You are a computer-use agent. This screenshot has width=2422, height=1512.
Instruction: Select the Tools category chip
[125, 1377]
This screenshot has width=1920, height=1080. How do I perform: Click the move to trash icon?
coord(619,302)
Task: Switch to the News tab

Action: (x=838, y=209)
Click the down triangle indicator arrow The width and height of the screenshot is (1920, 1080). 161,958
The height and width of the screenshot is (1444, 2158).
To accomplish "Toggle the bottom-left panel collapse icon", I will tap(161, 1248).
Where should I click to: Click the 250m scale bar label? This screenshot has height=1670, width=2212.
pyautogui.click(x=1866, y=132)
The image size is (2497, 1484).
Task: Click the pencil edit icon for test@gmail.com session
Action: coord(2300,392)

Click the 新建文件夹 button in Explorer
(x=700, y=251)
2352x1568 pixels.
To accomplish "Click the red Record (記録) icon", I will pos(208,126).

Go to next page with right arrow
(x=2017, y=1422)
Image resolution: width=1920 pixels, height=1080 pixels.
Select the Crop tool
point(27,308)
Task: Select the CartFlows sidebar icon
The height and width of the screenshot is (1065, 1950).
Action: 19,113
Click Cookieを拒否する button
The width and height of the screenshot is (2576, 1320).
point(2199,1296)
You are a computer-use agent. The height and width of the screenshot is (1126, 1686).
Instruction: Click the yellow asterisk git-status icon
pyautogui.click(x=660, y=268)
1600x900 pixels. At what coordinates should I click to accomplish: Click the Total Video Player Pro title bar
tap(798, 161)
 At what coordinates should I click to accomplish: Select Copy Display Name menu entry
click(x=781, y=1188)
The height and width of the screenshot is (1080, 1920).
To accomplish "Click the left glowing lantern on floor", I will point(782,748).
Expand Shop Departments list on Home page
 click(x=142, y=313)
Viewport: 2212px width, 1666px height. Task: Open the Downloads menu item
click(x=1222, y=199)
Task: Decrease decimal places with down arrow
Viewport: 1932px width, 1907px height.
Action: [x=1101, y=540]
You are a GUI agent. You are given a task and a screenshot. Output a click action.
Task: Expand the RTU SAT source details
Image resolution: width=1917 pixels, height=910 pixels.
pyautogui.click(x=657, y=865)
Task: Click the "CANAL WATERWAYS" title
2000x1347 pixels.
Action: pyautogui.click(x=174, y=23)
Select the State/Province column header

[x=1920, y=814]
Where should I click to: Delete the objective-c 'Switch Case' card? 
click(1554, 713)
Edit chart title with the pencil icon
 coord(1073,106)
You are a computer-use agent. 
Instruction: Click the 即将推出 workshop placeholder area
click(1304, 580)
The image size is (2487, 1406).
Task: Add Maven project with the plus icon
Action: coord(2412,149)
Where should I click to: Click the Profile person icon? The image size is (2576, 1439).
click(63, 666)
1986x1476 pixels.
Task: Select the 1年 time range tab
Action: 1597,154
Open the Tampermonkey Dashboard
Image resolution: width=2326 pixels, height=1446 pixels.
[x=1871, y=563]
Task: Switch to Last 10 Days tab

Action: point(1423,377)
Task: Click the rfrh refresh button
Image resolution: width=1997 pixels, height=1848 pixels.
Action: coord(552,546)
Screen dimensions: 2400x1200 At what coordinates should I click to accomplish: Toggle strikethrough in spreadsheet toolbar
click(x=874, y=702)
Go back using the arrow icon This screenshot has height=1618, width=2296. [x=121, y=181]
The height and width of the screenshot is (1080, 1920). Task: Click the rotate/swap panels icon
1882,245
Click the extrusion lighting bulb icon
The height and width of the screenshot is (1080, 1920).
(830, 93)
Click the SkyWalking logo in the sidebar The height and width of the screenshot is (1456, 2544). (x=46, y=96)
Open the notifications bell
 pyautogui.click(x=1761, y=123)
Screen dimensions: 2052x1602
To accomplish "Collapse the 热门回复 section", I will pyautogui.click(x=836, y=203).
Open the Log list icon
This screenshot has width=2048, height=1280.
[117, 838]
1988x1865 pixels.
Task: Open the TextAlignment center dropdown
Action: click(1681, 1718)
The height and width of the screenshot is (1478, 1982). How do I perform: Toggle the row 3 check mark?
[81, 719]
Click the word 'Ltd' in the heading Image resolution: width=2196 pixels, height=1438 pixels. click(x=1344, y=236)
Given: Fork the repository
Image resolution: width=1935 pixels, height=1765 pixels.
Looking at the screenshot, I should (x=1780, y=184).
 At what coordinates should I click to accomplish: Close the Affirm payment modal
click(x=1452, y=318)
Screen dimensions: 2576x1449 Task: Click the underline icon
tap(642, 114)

§ Task prompt: Find how many lines of the listing hold "agent" and give the number by itself.

§ Output for this task: 4